▼

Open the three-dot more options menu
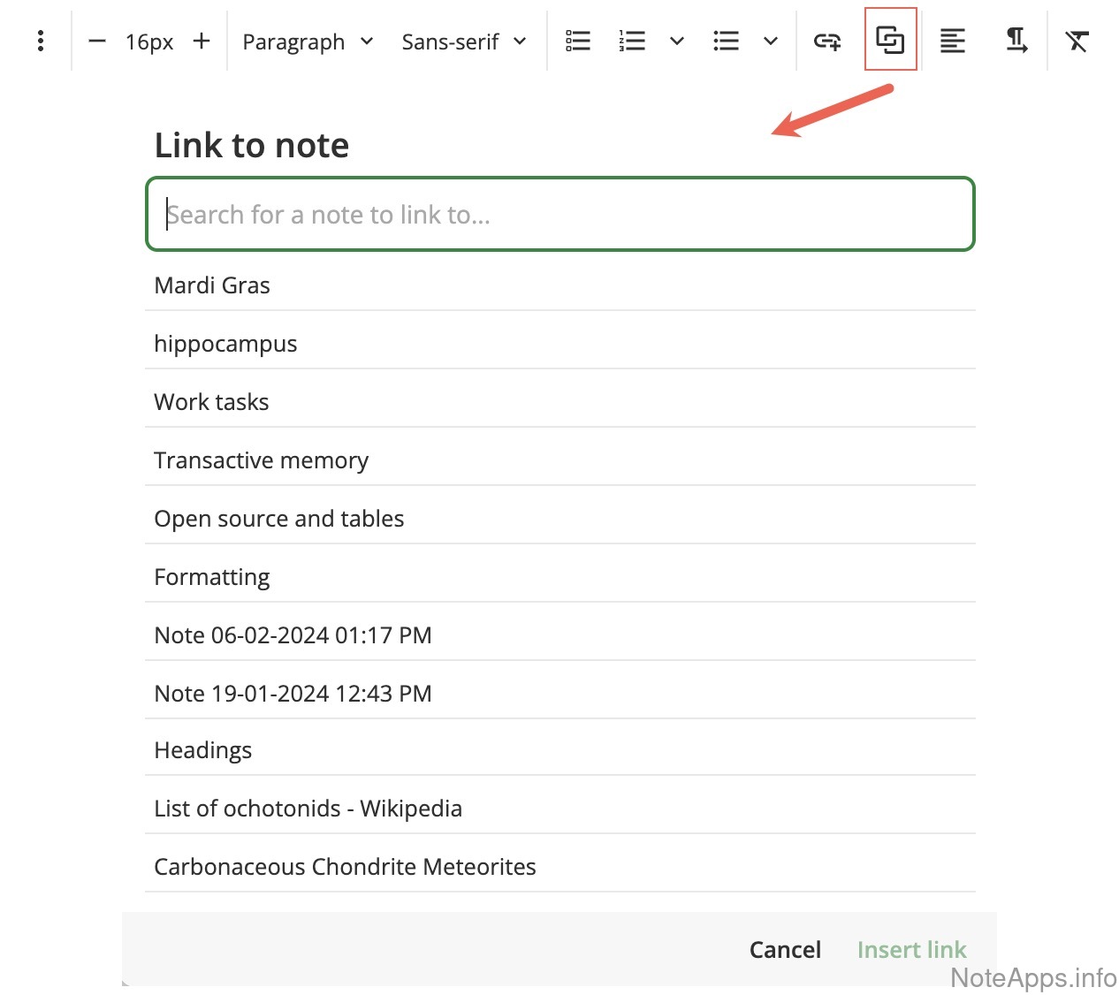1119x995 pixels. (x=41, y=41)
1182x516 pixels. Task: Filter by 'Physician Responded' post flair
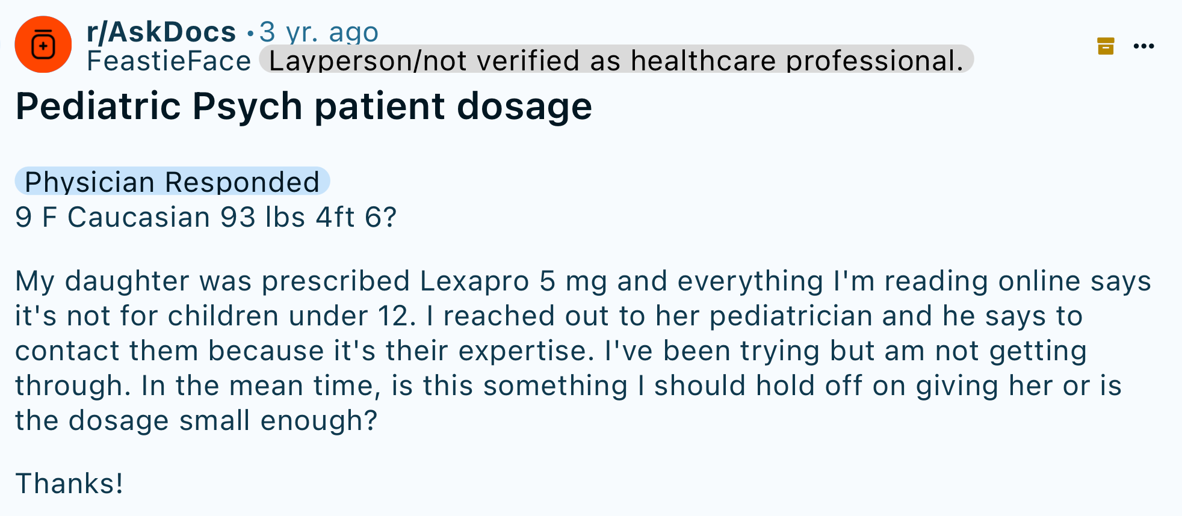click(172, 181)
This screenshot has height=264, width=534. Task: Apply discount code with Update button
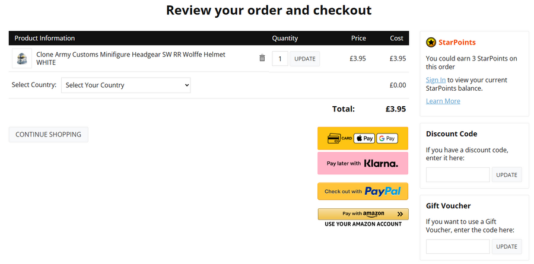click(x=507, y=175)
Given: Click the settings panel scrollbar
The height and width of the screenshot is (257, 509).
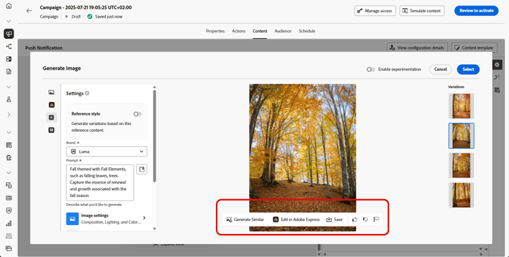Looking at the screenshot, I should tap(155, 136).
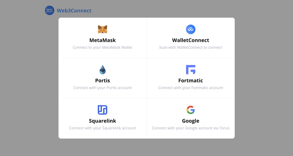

▲
▼

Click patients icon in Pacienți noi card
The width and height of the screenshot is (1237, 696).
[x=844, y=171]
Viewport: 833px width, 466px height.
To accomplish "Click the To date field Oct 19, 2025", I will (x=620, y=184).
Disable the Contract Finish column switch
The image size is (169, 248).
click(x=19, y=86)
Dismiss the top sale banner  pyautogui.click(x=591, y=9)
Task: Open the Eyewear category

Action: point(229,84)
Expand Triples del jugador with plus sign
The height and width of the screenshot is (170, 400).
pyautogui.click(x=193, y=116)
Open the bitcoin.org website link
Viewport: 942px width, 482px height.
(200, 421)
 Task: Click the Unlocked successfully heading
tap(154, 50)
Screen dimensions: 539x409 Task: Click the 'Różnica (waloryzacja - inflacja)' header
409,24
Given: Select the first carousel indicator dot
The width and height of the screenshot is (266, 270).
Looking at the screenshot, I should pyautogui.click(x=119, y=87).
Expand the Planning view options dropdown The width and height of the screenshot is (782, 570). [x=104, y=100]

▲
▼

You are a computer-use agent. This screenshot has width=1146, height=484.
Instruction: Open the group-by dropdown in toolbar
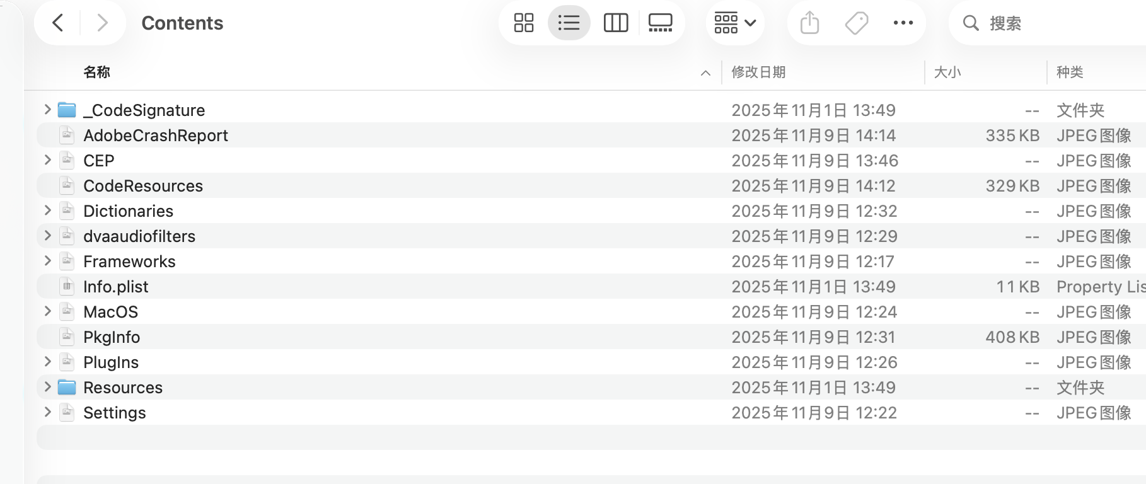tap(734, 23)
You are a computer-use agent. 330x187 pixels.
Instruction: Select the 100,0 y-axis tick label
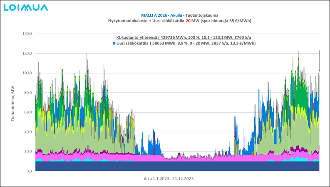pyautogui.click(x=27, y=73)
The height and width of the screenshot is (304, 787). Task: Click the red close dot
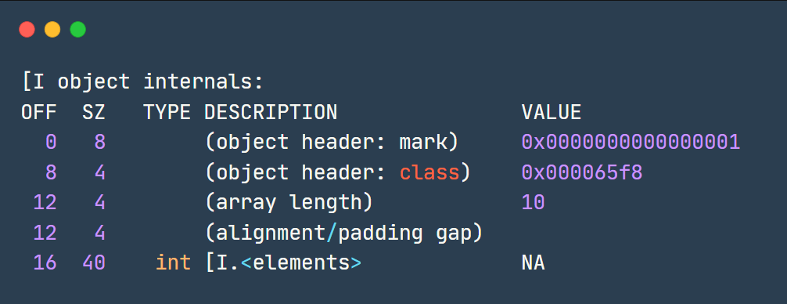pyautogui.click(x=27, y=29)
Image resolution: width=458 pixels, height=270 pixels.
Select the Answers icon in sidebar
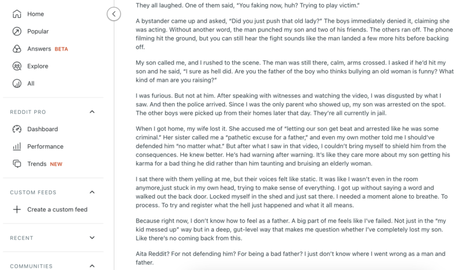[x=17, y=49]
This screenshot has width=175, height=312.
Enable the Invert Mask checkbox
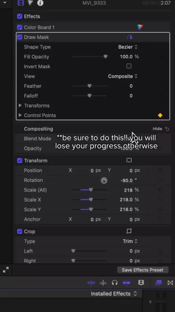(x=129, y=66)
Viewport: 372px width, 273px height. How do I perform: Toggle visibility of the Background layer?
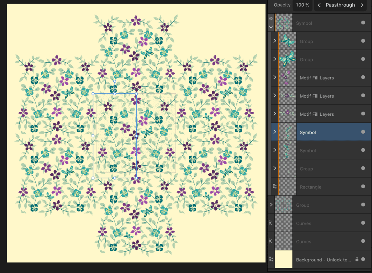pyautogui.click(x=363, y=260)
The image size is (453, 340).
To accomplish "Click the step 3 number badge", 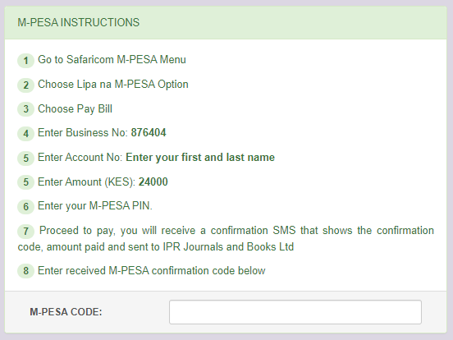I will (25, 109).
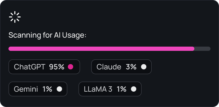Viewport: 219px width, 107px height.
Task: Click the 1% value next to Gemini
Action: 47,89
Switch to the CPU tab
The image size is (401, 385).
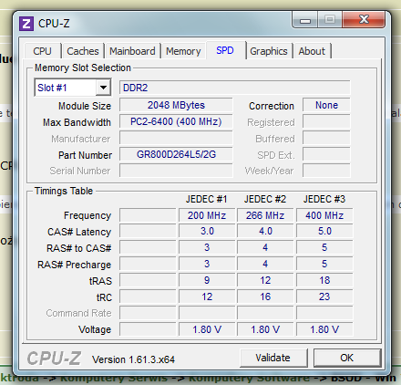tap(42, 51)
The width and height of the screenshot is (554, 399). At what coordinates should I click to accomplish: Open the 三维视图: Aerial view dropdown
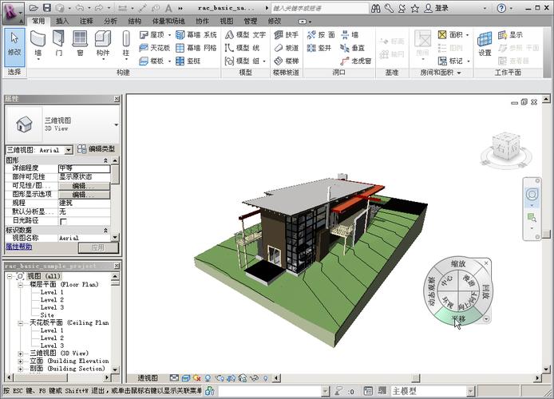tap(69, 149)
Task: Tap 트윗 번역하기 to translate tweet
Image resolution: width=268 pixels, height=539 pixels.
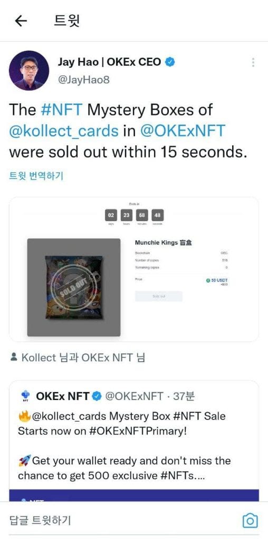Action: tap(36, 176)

▲

- Problem requirements
Whenever the word "computer" occurs in a line of the records, that line counts toward the total; state the total only.

- Output for this task
2